EXCERPT PROVIDED

——————

South Korean company close to investing in UK nuclear plant

Posted: September 12, 2016 by oldbrew in Nuclear power

Proposed nuclear plant at Moorside [credit:]

Proposed nuclear plant at Moorside [credit:]

Utility Week points to a press report that shows untried French nuclear reactors are not the only game in town for the UK, as it increasingly struggles to ‘keep the lights on’.

Korea Electric Power Corporation (Kepco) is close to investing in the £10 billion Moorside nuclear plant in Cumbria, the Financial Times has reported.

Sources said progress has been made towards a potential equity stake for Kepco as well as possible role in construction. The company is 51 per cent owned by the South Korean government, which has set the target of becoming the world’s third largest nuclear reactor exporter by 2030.

The Moorside project is currently a joint venture between Engie and Toshiba. It will use three AP1000 reactors supplied by Westinghouse – the US-subsidiary of Toshiba. With a total capacity of up to 3.8GW, once operational it will meet around 7 per cent of the UK’s electricity needs.

A spokesman for NuGen said: “NuGen does not comment on speculation about discussions with potential investors into our Moorside Project.”

In May it was revealed the first of the reactors will not be up and running until the end of 2025, and not in 2024 as previously thought.

——————

DATA

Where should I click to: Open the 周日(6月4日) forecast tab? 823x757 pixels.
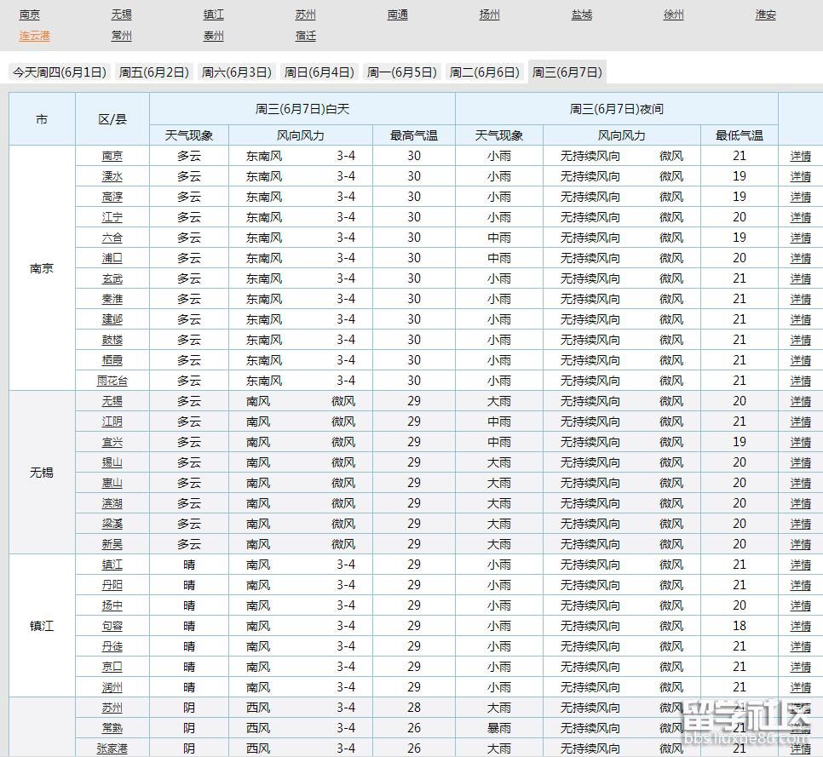319,72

——————

WORK INSTRUCTIONS
(1) Decide whether each statement agrees with the article on the Moorside nuclear plant, answering yes or no and quoting the words of the article that settle it. (a) Kepco is wholly owned by the South Korean government. (b) The Moorside plant will use three AP1000 reactors. (c) The first Moorside reactor is now expected to be running in 2024.
(2) Answer these questions from the article on the Moorside nuclear plant.
(a) Which two companies currently form the Moorside joint venture?
(b) By what year does the South Korean government aim to become the world's third largest nuclear reactor exporter?
(c) About what share of the UK's electricity needs will Moorside meet once operational?
(3) Set down the passage of the article on the Moorside nuclear plant starting with "Utility Week points" and going on through "the lights on’.".

EXERCISE SOLUTIONS
(1)
(a) No: "The company is 51 per cent owned by the South Korean government"
(b) Yes: "It will use three AP1000 reactors supplied by Westinghouse"
(c) No: "the first of the reactors will not be up and running until the end of 2025, and not in 2024 as previously thought"

(2)
(a) Engie and Toshiba
(b) 2030
(c) Around 7 per cent

(3)
Utility Week points to a press report that shows untried French nuclear reactors are not the only game in town for the UK, as it increasingly struggles to ‘keep the lights on’.